In other words, what they advocate is what exists at the bottom of the slope. You know, Godwin's Law and all that?

>This is a group that advocates an ideology that, when it was put in place, resulted in catastrophe for mankind.

And what about other ideologies which have had similar results? How many has died under communist? What about religious extremist whose beliefs have led to mass murder?

Are we being consistent with the reasoning? If not, then the reasoning given isn't the actual reasoning, so what is the actual reasoning?

Ideologies that inadvertently caused many deaths are different from one where mass murder is the stated goal.
What happens if the deaths are a direct result, but not openly stated in the 10 minute summary?

Take for example, a group that wants to remove undesirables from the US (I'll leave which group open for imagination, it doesn't really matter). They advocate non-violent removal through legal means. This sounds nice in practice, but many, especially libertarians, will quickly realize that any police enforcement of such laws would result in threats of violence. Namely, either the group leave willingly or police will begin to physically attack them to arrest them, and any resistance would be met with tasers on a good day or bullets on a bad day.

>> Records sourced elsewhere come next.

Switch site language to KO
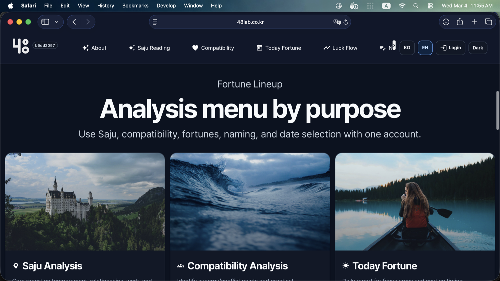 (407, 48)
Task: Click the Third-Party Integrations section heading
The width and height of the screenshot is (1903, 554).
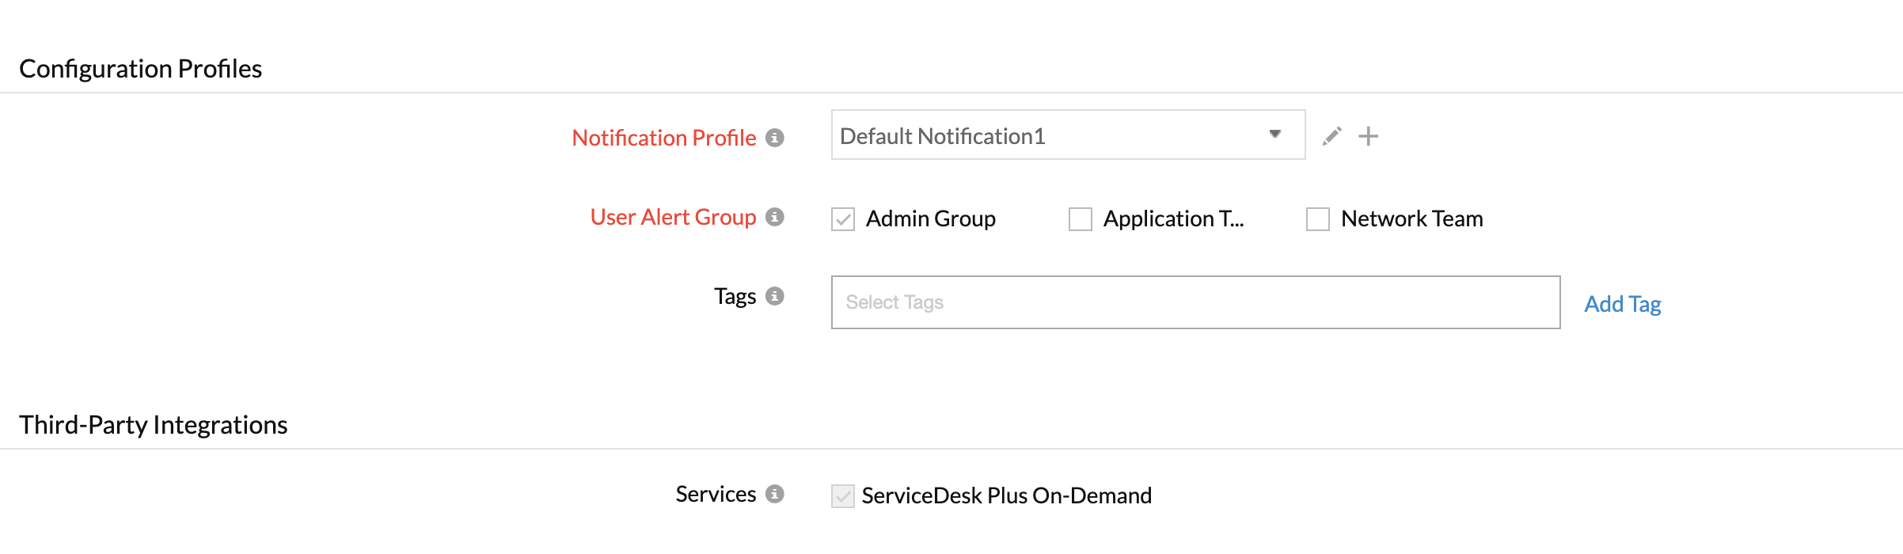Action: coord(153,425)
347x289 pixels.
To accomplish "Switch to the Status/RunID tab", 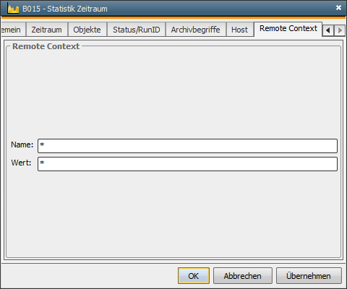I will pyautogui.click(x=137, y=30).
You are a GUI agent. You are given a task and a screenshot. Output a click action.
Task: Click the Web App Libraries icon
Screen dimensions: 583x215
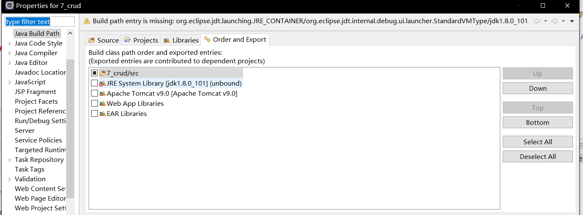point(103,104)
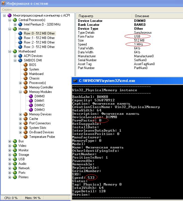Click the purple sphere icon beside DIMM2
Image resolution: width=183 pixels, height=201 pixels.
(31, 105)
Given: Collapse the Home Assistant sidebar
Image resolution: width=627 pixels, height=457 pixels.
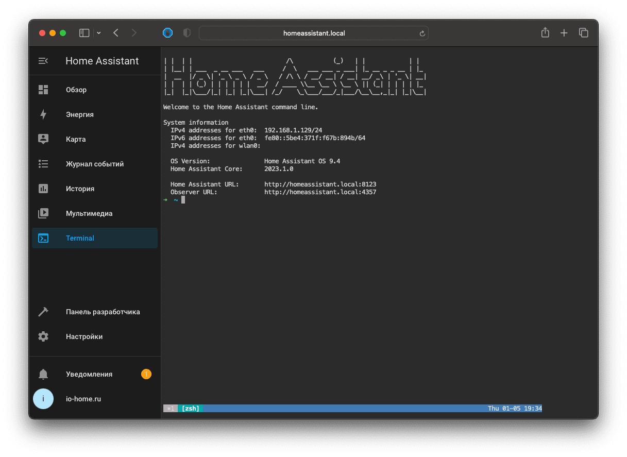Looking at the screenshot, I should [43, 61].
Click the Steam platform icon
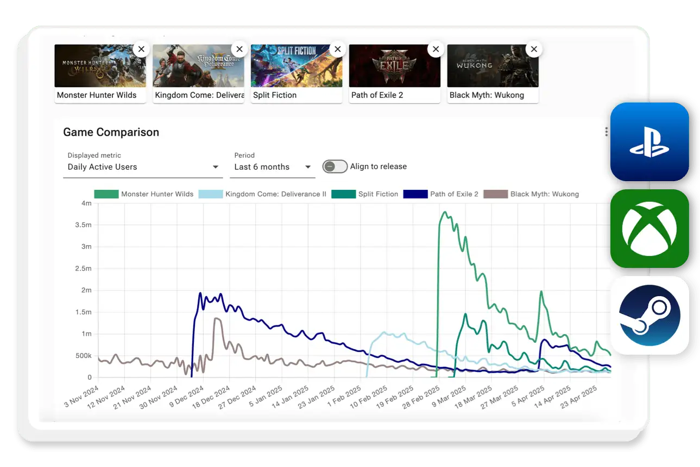Viewport: 700px width, 467px height. pyautogui.click(x=649, y=316)
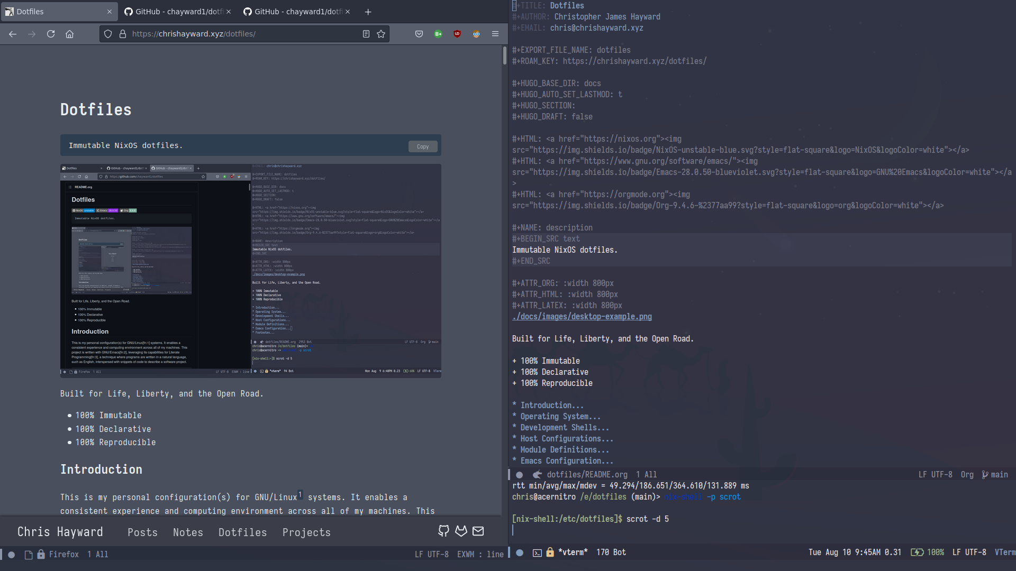Click the Posts nav link on website
Screen dimensions: 1016x571
coord(142,532)
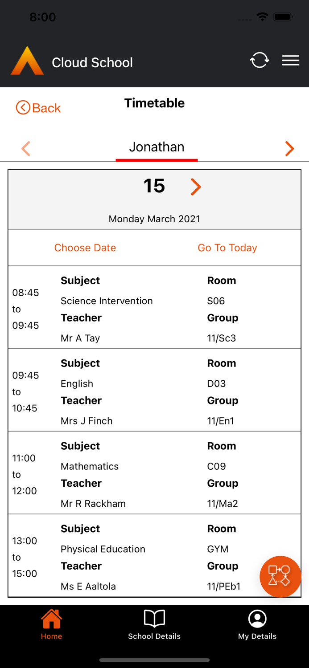Tap the Home house icon
The image size is (309, 668).
coord(51,619)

Even though they advocate non-violent methods, I think it is reasonable to say they are actually advocating violence (unless they can purpose some truly non-violent method that I'm unaware of).

So, what next, the communists or Marxists because the ideology they espouse caused even more deaths?

I agree they are a hateful group. An odious group of people possibly only superseded in their vileness by extremist religious fanatics who won't hesitate to kill, but we're not shutting their speech down, are we?

In my view, this is one of those things that is binary. Either you have free speech, or you don't. There is no in between, finessing it. You end up with lese majeste and other nonsense bullshit.

This post is wrong on so many levels.

Those ideologies did not have the hatred and violence at their core that Nazism did. That's why there is no "Godwins Law" when it comes to Marxism. That's my point: This is the most reviled philosophy that currently exists, and people are complaining about "free speech" when previously they would shriek "Godwins Law" whenever comparisons are made. That's how far we've fallen.

Saying that free speech is binary is incredibly misguided and a root cause of the problem. It's overly simplistic and absolutist and quite frankly, is complete and total nonsense. At some point something will be uttered that you or some other "free speech absolutist" will object to.

Are you kidding? Have you not read up on what they did during the Great Leap Forward? Innocent people, their own people, were pulled out of their dwellings charges made up on the spot and killed in the squares. What Stalin did in Ukraine was pretty much pure hate for them.

Yes, I object because your cause will be coopted to further a specific ideology at the expense of all others.

I did. I also read up on the use of racial slavery and genocide of native Americans as the basis of Americas rise to power.

Unlike you though I am able to understand that one of them(Nazism) has racial superiority and oppression as a core feature of their ideology while the others do not.

Again, there is no "Godwins Law" for Marxism/American Capitalism. I wonder why that is???